Chloe is in law school. Her parents are solidly middle class, not rich but comfortable. They have health insurance and retirement accounts and emergency funds. They don't understand what it's like to choose between groceries and electricity.

Chloe tries to understand. She offers to pay for things without making it weird. She's a good friend.

But sometimes I hate that she doesn't really get it. That for her, being broke is temporary. A student thing. Something that will end when she graduates and gets a job at a law firm.

For me, being broke is generational. My mother chose it. I inherited it.

I close my laptop and get ready for my first shift. The coffee shop is a fifteen-minute walk, which saves on subway fare. Small victories.

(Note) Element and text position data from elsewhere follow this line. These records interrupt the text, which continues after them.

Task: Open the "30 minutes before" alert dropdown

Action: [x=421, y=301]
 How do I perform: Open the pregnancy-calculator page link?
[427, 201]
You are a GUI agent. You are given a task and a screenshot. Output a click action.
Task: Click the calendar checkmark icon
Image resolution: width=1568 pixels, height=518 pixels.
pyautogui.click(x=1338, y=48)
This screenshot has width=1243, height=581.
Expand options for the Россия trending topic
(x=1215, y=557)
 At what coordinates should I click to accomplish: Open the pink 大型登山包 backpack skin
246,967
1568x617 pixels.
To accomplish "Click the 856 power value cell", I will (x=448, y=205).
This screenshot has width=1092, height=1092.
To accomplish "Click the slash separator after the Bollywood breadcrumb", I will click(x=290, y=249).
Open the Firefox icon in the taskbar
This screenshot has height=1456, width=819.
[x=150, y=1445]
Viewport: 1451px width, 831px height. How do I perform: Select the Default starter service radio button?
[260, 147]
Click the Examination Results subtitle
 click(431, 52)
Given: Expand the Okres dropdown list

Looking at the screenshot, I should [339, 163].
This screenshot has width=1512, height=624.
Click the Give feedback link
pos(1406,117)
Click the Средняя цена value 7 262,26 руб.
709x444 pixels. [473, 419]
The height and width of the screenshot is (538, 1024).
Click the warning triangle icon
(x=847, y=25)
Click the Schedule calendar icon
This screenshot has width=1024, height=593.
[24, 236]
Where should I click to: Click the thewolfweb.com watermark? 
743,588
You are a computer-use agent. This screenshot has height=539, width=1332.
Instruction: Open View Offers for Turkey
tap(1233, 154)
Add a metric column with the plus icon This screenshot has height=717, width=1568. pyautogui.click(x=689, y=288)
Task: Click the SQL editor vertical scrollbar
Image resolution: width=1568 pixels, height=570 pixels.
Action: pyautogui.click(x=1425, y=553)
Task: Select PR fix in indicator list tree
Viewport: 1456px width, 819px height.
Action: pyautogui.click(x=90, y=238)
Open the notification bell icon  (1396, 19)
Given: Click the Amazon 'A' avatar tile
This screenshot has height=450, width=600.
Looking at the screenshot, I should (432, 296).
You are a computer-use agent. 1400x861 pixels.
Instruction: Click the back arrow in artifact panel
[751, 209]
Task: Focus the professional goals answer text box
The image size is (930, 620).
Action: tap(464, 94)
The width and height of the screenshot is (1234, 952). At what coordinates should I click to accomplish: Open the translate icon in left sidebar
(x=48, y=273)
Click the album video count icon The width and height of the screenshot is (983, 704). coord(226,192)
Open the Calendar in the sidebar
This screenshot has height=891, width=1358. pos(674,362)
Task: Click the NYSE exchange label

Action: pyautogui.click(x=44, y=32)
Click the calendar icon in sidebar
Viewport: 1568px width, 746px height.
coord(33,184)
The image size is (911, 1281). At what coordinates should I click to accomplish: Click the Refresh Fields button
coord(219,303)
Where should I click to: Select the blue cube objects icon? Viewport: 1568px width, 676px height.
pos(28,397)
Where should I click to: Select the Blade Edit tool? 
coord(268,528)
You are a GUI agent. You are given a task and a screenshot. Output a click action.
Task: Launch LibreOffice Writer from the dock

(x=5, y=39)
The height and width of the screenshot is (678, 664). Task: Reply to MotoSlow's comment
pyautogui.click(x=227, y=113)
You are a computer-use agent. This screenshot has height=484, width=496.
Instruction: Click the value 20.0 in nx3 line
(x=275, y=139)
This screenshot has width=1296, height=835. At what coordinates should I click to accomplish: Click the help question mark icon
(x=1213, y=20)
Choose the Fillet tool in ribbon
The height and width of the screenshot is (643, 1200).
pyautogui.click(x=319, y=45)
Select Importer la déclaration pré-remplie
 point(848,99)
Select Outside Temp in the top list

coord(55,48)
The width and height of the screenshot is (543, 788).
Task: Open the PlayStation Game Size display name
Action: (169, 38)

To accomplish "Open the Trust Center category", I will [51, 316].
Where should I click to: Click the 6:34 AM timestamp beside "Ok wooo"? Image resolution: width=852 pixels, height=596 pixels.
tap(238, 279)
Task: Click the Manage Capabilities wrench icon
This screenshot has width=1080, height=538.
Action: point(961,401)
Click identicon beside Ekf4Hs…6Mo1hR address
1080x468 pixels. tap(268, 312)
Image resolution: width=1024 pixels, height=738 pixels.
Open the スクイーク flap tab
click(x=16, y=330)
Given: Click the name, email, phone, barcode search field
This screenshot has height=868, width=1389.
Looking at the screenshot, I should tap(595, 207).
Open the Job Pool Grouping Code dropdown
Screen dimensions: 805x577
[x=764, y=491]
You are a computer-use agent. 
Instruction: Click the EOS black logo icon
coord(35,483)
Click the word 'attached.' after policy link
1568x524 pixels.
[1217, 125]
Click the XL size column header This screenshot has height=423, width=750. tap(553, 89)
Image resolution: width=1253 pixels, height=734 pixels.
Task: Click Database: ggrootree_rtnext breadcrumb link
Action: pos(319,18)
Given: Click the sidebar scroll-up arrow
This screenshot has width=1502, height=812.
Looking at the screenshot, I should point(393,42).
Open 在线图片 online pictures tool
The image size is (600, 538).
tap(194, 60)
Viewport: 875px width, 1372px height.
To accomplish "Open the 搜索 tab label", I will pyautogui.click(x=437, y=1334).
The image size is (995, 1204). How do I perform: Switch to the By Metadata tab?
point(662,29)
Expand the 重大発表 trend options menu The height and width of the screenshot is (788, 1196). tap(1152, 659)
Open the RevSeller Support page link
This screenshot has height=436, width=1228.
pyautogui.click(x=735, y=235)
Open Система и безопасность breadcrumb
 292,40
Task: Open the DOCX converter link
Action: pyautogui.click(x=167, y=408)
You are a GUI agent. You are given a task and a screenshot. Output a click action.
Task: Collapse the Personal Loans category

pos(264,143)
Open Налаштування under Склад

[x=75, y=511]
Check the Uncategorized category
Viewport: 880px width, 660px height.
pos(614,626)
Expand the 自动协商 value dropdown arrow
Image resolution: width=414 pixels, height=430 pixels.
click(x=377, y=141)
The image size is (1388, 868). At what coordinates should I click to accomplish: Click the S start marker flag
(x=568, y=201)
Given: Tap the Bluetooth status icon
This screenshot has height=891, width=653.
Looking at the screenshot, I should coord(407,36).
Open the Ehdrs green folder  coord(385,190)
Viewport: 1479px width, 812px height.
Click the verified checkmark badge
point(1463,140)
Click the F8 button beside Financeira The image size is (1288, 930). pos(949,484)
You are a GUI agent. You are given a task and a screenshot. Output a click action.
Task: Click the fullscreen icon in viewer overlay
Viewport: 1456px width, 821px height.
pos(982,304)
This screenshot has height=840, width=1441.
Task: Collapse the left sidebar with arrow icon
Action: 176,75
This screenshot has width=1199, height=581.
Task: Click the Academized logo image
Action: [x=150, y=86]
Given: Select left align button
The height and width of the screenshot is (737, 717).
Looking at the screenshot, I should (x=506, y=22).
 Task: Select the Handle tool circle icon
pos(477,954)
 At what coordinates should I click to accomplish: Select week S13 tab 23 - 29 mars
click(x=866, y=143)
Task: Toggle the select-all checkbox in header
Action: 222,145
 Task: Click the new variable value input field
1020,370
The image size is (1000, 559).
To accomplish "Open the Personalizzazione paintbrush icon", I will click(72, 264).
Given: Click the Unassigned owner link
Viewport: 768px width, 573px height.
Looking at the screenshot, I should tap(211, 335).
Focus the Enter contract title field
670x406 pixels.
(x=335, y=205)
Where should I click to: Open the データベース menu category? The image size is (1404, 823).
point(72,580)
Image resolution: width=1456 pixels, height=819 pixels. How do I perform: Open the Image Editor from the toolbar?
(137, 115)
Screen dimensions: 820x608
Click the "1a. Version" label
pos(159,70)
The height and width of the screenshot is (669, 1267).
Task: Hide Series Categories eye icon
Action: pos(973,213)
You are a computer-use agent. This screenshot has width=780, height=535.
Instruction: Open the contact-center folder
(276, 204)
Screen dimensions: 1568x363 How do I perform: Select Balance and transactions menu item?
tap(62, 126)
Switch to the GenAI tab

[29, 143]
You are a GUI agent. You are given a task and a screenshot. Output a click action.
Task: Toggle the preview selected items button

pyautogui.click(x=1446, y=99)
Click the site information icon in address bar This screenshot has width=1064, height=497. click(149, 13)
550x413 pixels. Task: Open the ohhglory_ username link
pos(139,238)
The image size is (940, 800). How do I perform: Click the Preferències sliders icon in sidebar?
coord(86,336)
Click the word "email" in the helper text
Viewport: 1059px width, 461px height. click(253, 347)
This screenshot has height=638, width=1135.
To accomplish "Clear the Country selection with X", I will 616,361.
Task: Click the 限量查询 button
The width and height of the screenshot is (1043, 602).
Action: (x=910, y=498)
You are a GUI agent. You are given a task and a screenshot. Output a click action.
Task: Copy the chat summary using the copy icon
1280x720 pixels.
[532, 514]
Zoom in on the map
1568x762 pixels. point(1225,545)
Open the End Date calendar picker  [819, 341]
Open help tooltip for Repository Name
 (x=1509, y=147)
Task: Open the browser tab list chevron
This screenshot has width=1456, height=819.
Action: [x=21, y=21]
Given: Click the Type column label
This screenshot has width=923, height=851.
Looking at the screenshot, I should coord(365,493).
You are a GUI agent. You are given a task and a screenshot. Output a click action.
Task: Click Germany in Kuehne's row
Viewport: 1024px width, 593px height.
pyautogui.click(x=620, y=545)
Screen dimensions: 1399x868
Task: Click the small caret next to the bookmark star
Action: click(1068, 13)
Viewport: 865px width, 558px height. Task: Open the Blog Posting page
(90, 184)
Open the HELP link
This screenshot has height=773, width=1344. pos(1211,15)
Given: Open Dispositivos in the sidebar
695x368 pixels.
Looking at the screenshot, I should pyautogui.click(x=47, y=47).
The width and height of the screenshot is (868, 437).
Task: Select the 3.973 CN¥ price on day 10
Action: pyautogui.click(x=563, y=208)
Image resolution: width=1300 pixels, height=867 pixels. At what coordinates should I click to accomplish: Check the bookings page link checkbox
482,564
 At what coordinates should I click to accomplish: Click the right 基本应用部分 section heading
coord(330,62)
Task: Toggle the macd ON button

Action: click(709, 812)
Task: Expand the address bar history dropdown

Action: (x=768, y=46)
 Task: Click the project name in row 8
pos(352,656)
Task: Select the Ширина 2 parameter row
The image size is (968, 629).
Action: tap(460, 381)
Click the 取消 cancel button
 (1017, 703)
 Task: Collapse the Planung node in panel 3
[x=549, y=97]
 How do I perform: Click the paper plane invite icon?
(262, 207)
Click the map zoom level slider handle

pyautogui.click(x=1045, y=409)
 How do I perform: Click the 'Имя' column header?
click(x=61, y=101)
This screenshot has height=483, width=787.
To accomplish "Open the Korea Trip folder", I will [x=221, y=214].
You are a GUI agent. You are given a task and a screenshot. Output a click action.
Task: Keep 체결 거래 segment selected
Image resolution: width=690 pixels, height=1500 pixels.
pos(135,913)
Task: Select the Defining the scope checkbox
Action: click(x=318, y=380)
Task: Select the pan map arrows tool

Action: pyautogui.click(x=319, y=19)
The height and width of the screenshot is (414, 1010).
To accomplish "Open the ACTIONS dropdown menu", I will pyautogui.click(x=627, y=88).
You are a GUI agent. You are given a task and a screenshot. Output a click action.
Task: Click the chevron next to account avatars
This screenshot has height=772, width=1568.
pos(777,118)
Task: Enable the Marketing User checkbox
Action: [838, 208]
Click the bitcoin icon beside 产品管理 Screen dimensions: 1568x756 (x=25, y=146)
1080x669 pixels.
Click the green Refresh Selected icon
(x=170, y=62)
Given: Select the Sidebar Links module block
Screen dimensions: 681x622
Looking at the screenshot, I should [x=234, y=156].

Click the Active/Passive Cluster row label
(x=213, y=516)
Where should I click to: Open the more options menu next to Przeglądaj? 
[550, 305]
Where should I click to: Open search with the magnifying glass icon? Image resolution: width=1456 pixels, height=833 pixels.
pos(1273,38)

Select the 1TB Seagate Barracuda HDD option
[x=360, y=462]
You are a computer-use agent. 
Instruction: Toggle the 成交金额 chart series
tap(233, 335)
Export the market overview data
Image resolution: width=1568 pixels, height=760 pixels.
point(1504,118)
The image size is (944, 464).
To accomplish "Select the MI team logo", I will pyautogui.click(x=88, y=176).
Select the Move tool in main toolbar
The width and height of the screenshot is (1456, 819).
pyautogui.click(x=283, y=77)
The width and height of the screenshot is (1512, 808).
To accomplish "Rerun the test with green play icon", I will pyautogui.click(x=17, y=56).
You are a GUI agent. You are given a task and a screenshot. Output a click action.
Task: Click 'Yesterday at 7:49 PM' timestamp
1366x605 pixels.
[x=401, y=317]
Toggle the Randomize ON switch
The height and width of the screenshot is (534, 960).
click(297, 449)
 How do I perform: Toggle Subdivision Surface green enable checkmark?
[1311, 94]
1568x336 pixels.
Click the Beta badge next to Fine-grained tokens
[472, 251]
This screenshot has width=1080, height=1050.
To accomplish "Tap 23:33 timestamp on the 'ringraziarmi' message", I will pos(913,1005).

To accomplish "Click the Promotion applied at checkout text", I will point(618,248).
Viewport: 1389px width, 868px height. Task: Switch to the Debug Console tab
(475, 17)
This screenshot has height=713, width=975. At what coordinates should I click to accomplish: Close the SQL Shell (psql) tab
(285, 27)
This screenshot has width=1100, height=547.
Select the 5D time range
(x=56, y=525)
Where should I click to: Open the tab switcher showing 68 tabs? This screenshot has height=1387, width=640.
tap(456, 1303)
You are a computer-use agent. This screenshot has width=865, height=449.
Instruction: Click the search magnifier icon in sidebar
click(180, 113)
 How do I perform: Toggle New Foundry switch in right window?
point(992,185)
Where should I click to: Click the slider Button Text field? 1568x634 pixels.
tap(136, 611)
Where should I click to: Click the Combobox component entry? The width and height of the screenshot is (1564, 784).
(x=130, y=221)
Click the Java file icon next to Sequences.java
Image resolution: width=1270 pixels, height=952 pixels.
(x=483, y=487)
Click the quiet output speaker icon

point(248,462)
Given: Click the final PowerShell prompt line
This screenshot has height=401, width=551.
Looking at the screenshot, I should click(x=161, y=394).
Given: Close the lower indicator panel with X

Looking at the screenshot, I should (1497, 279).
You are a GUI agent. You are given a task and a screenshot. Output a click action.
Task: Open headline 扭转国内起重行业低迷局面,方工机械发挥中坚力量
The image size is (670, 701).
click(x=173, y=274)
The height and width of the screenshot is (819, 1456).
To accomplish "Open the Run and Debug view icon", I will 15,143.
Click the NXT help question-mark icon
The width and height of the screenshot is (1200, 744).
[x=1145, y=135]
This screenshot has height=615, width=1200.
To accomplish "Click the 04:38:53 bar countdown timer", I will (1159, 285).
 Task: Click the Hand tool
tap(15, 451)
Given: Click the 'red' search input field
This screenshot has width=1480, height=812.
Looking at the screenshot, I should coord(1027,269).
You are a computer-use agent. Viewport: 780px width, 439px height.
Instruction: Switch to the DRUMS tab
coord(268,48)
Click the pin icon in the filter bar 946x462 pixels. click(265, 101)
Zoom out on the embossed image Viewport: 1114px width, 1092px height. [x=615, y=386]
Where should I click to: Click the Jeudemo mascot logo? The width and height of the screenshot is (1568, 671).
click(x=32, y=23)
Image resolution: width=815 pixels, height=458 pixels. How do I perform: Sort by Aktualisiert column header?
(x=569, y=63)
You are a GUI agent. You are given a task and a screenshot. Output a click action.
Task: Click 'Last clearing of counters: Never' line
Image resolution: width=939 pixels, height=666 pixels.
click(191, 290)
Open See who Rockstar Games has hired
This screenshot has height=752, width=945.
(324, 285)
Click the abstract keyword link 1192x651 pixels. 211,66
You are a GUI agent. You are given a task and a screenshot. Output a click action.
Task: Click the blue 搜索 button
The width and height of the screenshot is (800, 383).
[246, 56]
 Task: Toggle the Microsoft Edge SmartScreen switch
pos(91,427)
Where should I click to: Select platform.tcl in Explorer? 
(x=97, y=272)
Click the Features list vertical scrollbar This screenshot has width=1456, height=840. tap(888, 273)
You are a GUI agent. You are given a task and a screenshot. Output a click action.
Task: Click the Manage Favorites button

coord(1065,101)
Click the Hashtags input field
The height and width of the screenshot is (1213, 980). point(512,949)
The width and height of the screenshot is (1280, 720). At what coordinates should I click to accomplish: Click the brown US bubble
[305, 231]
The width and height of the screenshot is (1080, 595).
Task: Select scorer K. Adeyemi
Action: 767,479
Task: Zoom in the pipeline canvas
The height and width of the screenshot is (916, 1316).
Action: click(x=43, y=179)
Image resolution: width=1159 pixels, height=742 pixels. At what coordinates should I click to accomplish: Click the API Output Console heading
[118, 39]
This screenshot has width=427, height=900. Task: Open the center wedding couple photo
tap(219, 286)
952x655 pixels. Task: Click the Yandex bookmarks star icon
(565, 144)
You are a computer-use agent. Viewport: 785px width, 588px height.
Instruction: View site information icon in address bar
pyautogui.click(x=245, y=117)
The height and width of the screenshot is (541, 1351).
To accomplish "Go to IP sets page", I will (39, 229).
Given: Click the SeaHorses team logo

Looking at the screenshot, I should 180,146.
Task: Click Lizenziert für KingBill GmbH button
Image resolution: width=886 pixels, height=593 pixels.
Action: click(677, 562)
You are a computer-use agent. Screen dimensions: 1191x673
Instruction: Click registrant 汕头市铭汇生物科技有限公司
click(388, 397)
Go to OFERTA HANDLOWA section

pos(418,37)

My reflection in the bathroom mirror looks exhausted. Dark circles under my eyes. Hair that needs washing but I don't have time. I'm twenty-five and I look forty.

This is my life. I have three jobs, little sleep and a lot of debt.

Something has to change.

I just don't know what.

3

JADE

Chloe opens her apartment door in pajamas with her hair piled on top of her head. There are law textbooks visible on the coffee table behind her.

"This better be good," she says. "I was up until three studying for Evidence."

I hand her the envelope.

She takes it, still half asleep, and pulls out the check. I watch her face change as she processes what she's seeing.

"What the hell is this?"

"Exactly what it looks like."

She reads the amount again. Blinks. Looks at me. "Is this real?"

"I don't know. That's why I'm here."

Chloe steps aside to let me in. Her apartment is nicer than mine. She has actual furniture that matches, a kitchen with counter space and windows that don't stick. Her parents helped with the security deposit.